26.3.09

Camminare zoppicando...


Ci dovevo arrivare, prima o poi.
...
Panico nel pubblico.
...
No, calma.
A parlare di cosa mi è capitato dopo l'ictus (leggero) che mi ha colpito l'estate scorsa.
A parlare, in particolare, di cosa è accaduto alla mia passione per la scrittura.
Andiamo in ordine, più o meno.
Il primo problema, banale ma reale, è che mia mano sinistra non funziona più troppo bene.
È più debole, imprecisa, si stanca molto presto. Io ho sempre battuto con 5-6 dita, delle quali tre appartenevano alla mano sinistra. Adesso se tento di scrivere attaccapanni mi viene quasi sempre un «ayyattconnni» o qualcosa del genere. Se sto scrivendo una recensione o un articolo smadonno, sospiro, attivo il tasto backspace e cancello e riscrivo, più lentamente. Il rischio, ovviamente, è quello di dimenticare o confondere la frase o il passaggio che mi avevano attraversato la mente per un istante. Un altro rischio - non troppo piccolo - è quello di decidere di tagliare la frase e «normalizzarla» rendendola più facile e, probabilmente, più incolore.
Dovrei sforzarmi di scrivere pianamente e ordinatamente.
Ma chi ci riesce più, alla mia età?
Assomiglia a dover reimparare a scrivere quando ormai i nervi funzionano ostinatamente come hanno funzionato negli ultimi 30-35 anni... Tranne che adesso non si accorgono di non aver battuto alcuni tasti («attccpnni») o di aver battuto la «y» invece della «t» («ayyac...).
Tiro il fiato e mi rimetto a scrivere.
Di questo passo il backspace si consumerà più di tutti gli altri tasti messi insieme.
Non mi vengono idee per scrivere. E questo è il secondo problema, apparentemente.

*Dati registrati:*
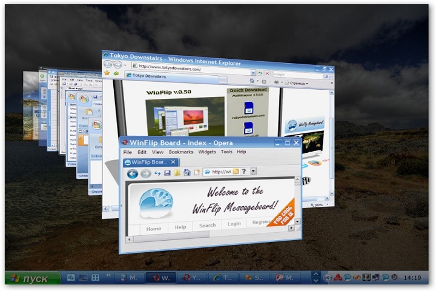This screenshot has width=436, height=291.
Task: Click the RSS feed icon in Opera's address bar
Action: tap(235, 172)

*Istruzione assegnata 1:* Nel brano sulla scrittura dopo l'ictus, quante delle dita usate per battere sulla tastiera appartenevano alla mano sinistra?
*Istruzione assegnata 2:* Scrivi il seguito del brano sulla scrittura dopo l'ictus, riprendendo subito dopo la sua ultima frase.
Le righe non hanno alcun legame con il brano.

*Risposta 1:* Tre.

*Risposta 2:*
In realtà è difficile capire se il desiderio (e lo spunto) di scrivere qualcosa nascono perché sono parte di un processo unico e ciclico per il quale la capacità di scrivere stimola l'attenzione verso il mondo e, reciprocamente, l'attenzione per il mondo stimola la capacità di scrivere.
Fatto sta che adesso il meccanismo è rotto. Tragicamente rotto.
Qualsiasi fantasma di idea mi attraversi la mente si scontra fatalmente con la mia relativa incapacità di scrivere. Che funziona anche nella scrittura a mano, detto per inciso.
So come scrivo.
Le idee si sommano, si scavalcano, si sostituiscono.
Prendono forma per essere presto rimpiazzate da altre fino ad arrivare a una forma che mi soddisfa.
Il tutto accade in pochi secondi, un tempo al quale le mie mani sono adesso sostanzialmente incapaci di reagire.
So come scrivo.
Devo scrivere in forma quasi perfettamente completa già alla prima stesura.
Buonanotte.
Infatti dall'estate scorsa tutto ciò che sono riuscito a scrivere è la chiusura (già progettata, peraltro) del racconto apparso su Fata Morgana 12. Non mi ha particolarmente soddisfatto, per la verità, ma di meglio non mi è stato possibile fare.
Mi capita talvolta di rileggere i miei testi inediti, in questo periodo. Un'agonia, a essere sincero. Proprio ciò che fatico a scrivere ultimamente - gli interludi, i passaggi, le distrazioni, i salti di senso e di equilibrio che rendono un testo godibile e imprevedibile - riluce ricco e sfacciato nei miei vecchi testi. È un'impressione, lo so, ma è difficile resistere alla (terrificante) sensazione che quel genere di scrittura sia ormai fuori dalla mia gittata e dalle mie possibilità.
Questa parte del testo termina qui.